09 Gennaio 2026
Balle e camion a Milano, fonte: X @zazoomblog
Via libera degli Stati membri al trattato di libero scambio tra Ue e Mercosur dopo 25 anni di negoziati. Nonostante la forte opposizione di Francia, Austria, Polonia, Irlanda e Ungheria e l’astensione del Belgio, l’intesa passa grazie al voto favorevole dell’Italia. Roma ha detto sì dopo avere ottenuto alcune clausole di salvaguardia per l’agricoltura, tra cui l’abbassamento al 5% della soglia di calo dei prezzi che fa scattare le indagini su possibili turbative del mercato. La premier Giorgia Meloni ha commentato sperando che l’accordo sia "vantaggioso per tutti". Restano però aperte le preoccupazioni su concorrenza sleale, standard ambientali, impatto sugli agricoltori europei e potere delle grandi industrie esportatrici.
Il via libera è arrivato al Coreper, la riunione degli ambasciatori Ue, con la maggioranza qualificata necessaria.

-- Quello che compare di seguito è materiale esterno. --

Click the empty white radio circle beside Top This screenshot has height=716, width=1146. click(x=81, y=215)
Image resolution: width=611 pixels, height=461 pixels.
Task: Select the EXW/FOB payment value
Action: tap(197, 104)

Italia decisiva dopo che a dicembre aveva contribuito alla minoranza di blocco insieme a Francia, Polonia e Austria. Parigi conferma il proprio no, con Emmanuel Macron sotto fortissima pressione delle proteste agricole. Anche Ungheria e Irlanda votano contro, il Belgio si astiene. L’accordo apre a una delle più grandi aree di libero scambio del mondo, tra Unione europea e Argentina, Brasile, Paraguay e Uruguay. La presidente della Commissione Ursula von der Leyen è ora pronta a volare in Paraguay per la firma ufficiale. Ma il consenso istituzionale non cancella le ombre che gravano sull’intesa.
Roma rivendica di avere ottenuto tutele aggiuntive per i prodotti agricoli sensibili. La soglia per l’avvio di indagini su possibili turbamenti del mercato scende dall’8 al 5%. Si parla anche di fondi di compensazione, controlli fitosanitari rafforzati e anticipo delle risorse della Pac. Giorgia Meloni ha dichiarato in conferenza stampa che non c’era una chiusura ideologica all’accordo, ma una posizione pragmatica. La premier ha spiegato che "abbiamo dato il nostro ok grazie alle garanzie ottenute per gli agricoltori" e ha aggiunto che "speriamo che l’accordo sia vantaggioso per tutti".
L’accordo viene presentato come opportunità per l’industria europea, che potrà esportare macchinari, farmaci, chimica e mezzi di trasporto. In cambio, l’Ue importerà prodotti agricoli, carni e materie prime. La linea critica sostiene che a guadagnare saranno soprattutto le multinazionali e non i piccoli produttori, mettendo a rischio la sostenibilità sociale e ambientale. Dietro la retorica della liberalizzazione dei mercati emergono contraddizioni. Difatti, da un lato l’Europa chiede sacrifici agli agricoltori su green deal, emissioni, burocrazia; dall’altro apre le porte a prodotti provenienti da aree dove gli standard sono inferiori, riducendo la competitività degli operatori europei e indebolendo la sovranità alimentare.